Nadie con los pies puesto en la Tierra puede decir que vivir de las materias primas constituya una estrategia de desarrollo. Todos sabemos las enfermedades económicas que una estrategia así acarrea y la frustración final que ello ocasiona si no va acompañada de una “siembra”, de la bonanza ocasional que puedan brindar la abundancia de recursos, en las áreas duras del desarrollo tecnológico, cultural y social.
Nada de esto se ha estado haciendo y reproducimos reiteradamente el problema del “casillero vacío” del que habló, años atrás Fernando Fajnzylber desde la Cepal .
El vacío tecnológico es un mal endémico en América Latina (con excepción de Brasil) y en Chile se ha ignorad de manera olímpica. Sin embargo, hablar de desarrollo en la sociedad del conocimiento, conduce inevitablemente a pensar en la generación de saber, a implementar estrategias para generar ventajas activas y creativas; esto lleva a una propuesta de industrialización y a instalar un mercado interno con demandas de puestos calificados, de saberes y de bienes que progresan hacia los productos llamados “estrellas nacientes”.
En cambio, nuestra estrategia transita por la calzada opuesta: políticas que se acomodan a la explotación de productos “menguantes”, con escasa exigencia de conocimiento y tecnología, que carecen de encadenamientos de actividad con el mercado nacional, que operan a modo de enclaves, que enriquece a economías extranjeras y desestimula los espacios de inversión de largo plazo en las áreas de futuro.
Es por ello que debemos conformarnos con niveles de crecimiento mediocre, irregular y sesgado; es por eso que no podemos forjar un mercado laboral moderno, con ingresos decentes y con integración social creciente; es por eso que el malestar social será una realidad invasiva y la ingobernabilidad su corolario efectivo.
Las oligarquías económicas de Chile, y las de siempre en la historia, creen que su progreso particular representa el bienestar de todos; piensan que las bondades de sus propios negocios engloban el progreso global de la sociedad. Este error de visión, conduce a extremosas situaciones que derivan indefectiblemente en crisis, como ya lo hemos comprobado en la historia reciente, donde más de 40 crisis se ensañan en las economías capitalistas del orbe, en menos de tres décadas.
El desarrollo es diferente cualitativamente al crecimiento económico. Se puede crecer de manera deforme, en cambio el desarrollo es necesariamente armonioso, balanceado, equitativo y progresista.
Nuestros políticos han adoptado la estrategia equivocada. Sin un ápice de juicio crítico se sumergen en un transitar sin metas ni condiciones. El “business” parece ser el único referente, aunque tales empresas sean callejones sin salida, como tantas veces nos ha enseñado con sus frustraciones la historia contemporánea.
Definitivamente se nos ha aplicado la jaula de hierro de un modelo indeseable, injusto, abusivo y obtuso. Basado en un mito de modernidad globalista que, en realidad, no conforma más que una mascarada par esconder la oquedad de ideas, el vacío de sentido histórico, y ceguera ante una realidad que trafica sus éxitos por otra dimensión y en otro carril.

» TAREAS DEL EJERCICIO
1. En el texto sobre el desarrollo en Chile, ¿quién habló del problema del “casillero vacío”?
2. Transcribe del texto sobre el desarrollo en Chile el fragmento que arranca en las palabras “Las oligarquías económicas” y termina después de “de tres décadas.”.

» MATERIAL DE ANÁLISIS
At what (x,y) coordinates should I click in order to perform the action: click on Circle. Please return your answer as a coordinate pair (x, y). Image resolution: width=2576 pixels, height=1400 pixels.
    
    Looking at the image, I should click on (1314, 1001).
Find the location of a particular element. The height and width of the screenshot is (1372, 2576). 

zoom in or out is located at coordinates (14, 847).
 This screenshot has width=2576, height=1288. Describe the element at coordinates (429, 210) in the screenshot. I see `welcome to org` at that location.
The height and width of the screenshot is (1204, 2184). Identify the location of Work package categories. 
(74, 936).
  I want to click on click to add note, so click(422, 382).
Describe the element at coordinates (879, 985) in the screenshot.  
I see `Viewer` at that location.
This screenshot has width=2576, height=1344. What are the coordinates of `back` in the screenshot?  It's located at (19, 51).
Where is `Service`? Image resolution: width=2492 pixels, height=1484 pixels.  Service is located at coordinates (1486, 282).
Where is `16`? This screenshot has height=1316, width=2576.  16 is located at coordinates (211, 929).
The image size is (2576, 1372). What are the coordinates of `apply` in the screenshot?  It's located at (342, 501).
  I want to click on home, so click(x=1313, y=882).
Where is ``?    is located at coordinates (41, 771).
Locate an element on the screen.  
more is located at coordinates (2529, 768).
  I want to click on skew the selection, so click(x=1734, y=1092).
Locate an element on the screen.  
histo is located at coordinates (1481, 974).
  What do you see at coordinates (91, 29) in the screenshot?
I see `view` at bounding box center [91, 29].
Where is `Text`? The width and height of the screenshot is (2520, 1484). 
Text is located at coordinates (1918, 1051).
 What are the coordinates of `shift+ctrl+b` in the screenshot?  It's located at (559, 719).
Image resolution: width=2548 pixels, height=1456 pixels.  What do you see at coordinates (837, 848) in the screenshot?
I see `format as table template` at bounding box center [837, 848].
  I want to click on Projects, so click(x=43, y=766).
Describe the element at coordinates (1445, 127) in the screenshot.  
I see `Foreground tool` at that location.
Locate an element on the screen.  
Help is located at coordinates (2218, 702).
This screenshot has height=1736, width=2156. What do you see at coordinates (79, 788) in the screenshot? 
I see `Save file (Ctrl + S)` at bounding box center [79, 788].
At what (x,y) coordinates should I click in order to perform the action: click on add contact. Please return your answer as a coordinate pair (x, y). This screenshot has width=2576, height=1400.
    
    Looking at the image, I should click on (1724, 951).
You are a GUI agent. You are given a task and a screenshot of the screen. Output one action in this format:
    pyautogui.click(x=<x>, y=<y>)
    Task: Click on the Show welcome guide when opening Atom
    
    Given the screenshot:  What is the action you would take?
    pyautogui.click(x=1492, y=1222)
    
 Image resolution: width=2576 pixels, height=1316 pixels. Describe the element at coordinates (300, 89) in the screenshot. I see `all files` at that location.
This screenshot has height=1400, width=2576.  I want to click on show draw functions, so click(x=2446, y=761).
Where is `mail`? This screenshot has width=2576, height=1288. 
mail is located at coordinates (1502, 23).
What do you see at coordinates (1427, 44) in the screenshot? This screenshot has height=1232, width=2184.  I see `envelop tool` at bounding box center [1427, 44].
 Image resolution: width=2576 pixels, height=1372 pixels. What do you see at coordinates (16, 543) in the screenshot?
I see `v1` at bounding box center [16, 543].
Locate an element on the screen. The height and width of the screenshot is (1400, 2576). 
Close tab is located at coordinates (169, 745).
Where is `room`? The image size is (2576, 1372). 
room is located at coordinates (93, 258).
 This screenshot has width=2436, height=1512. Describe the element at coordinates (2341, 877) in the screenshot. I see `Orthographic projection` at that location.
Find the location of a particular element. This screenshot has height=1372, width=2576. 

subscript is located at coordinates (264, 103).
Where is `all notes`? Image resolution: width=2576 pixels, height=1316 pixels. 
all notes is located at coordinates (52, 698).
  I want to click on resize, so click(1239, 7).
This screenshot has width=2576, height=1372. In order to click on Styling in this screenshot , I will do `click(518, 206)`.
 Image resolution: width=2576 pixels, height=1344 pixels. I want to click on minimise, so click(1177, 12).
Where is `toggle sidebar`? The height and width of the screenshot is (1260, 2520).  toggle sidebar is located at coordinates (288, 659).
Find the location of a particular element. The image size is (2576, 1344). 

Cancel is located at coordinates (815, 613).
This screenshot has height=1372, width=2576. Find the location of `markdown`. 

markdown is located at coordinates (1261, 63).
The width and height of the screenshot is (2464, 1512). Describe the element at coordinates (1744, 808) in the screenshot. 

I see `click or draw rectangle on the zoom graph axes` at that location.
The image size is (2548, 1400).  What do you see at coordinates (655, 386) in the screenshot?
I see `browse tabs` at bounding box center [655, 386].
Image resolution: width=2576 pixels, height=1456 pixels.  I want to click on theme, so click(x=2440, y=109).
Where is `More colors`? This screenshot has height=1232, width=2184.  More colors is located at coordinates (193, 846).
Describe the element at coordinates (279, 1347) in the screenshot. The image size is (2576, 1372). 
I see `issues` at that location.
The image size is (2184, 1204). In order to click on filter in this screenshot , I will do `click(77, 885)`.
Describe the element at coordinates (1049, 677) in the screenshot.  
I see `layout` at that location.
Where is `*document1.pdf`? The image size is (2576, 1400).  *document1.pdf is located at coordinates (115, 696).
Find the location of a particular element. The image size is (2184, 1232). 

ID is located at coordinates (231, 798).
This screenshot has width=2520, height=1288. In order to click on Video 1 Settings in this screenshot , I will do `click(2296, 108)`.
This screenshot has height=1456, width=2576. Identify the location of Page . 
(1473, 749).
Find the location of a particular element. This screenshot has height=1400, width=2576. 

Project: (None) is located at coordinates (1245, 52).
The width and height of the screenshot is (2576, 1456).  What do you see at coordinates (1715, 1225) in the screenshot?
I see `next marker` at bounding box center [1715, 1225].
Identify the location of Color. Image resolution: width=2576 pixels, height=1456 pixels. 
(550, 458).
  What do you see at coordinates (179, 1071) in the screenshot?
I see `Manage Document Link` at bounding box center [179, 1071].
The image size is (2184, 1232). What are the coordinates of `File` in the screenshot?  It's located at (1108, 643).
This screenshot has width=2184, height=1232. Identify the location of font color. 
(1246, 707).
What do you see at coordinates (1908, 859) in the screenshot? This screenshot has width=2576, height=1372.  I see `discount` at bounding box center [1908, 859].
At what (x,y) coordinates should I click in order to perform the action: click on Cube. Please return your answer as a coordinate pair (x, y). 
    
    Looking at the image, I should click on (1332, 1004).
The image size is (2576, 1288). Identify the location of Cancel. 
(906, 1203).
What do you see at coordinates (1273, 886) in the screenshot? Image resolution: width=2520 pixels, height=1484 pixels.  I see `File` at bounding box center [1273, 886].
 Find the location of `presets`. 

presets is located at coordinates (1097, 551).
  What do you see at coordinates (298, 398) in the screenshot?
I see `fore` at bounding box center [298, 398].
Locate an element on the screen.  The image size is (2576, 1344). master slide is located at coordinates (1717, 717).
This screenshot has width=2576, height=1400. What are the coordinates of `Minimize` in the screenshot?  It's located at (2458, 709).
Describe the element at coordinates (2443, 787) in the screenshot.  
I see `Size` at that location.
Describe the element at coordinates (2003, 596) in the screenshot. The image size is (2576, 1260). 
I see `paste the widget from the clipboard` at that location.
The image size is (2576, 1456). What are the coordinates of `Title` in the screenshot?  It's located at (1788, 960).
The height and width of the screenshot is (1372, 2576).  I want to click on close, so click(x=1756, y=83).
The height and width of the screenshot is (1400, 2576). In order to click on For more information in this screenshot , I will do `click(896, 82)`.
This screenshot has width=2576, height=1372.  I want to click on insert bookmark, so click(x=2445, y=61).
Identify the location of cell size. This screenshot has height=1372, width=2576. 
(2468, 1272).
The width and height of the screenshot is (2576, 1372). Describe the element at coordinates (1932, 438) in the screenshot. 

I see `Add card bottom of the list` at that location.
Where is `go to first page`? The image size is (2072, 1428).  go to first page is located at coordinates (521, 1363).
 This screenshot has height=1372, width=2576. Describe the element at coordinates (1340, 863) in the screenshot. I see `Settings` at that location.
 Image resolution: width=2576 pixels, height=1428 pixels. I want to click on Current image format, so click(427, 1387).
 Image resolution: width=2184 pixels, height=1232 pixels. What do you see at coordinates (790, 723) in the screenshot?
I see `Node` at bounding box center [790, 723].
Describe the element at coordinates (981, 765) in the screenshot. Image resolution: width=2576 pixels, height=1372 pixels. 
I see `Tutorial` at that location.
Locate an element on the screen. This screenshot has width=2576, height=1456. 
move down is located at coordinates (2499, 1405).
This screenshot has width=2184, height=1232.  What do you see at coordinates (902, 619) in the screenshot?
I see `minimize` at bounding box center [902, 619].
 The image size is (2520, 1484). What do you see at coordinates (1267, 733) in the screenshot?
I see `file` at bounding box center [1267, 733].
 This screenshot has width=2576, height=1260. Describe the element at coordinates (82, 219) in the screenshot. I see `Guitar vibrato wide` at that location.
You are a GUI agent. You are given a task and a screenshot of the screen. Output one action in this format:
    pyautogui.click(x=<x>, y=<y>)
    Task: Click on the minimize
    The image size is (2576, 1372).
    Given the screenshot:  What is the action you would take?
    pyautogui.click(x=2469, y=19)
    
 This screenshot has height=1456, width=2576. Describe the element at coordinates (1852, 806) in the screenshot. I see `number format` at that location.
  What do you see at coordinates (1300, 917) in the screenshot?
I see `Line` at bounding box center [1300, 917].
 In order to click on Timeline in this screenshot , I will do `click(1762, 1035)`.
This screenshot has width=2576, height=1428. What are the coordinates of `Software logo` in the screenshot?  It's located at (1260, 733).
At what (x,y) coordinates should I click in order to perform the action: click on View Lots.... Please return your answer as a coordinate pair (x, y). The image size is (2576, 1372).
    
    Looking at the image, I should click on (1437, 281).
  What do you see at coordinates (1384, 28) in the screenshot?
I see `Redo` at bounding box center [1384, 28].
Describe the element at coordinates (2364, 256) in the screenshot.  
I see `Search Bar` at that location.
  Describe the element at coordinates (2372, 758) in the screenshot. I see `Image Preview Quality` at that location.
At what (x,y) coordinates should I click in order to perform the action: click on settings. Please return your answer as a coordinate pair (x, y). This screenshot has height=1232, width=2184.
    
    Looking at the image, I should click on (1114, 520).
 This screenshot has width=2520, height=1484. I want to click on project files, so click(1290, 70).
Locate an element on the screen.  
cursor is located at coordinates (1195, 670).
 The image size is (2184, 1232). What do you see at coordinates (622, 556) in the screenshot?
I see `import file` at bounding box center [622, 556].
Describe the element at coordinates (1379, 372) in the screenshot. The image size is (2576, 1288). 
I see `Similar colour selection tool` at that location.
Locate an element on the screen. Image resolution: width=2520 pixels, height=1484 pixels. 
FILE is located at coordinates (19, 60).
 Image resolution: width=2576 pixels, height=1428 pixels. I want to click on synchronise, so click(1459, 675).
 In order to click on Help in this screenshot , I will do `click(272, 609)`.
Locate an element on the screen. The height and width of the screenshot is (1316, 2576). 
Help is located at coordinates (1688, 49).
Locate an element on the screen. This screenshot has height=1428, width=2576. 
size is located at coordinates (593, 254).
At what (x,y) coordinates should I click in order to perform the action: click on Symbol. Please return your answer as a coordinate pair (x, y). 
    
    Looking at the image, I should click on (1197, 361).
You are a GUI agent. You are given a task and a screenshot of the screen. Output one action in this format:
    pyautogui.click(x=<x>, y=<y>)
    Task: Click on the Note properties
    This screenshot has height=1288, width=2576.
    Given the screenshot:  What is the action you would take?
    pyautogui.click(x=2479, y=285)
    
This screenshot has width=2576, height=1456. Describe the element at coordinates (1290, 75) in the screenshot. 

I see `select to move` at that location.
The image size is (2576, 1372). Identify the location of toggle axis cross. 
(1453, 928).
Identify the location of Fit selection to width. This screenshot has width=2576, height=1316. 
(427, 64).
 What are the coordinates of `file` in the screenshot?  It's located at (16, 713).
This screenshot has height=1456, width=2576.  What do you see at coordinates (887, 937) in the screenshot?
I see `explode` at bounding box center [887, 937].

» RESPUESTAS
1. Fernando Fajnzylber, desde la Cepal.

2.
Las oligarquías económicas de Chile, y las de siempre en la historia, creen que su progreso particular representa el bienestar de todos; piensan que las bondades de sus propios negocios engloban el progreso global de la sociedad. Este error de visión, conduce a extremosas situaciones que derivan indefectiblemente en crisis, como ya lo hemos comprobado en la historia reciente, donde más de 40 crisis se ensañan en las economías capitalistas del orbe, en menos de tres décadas.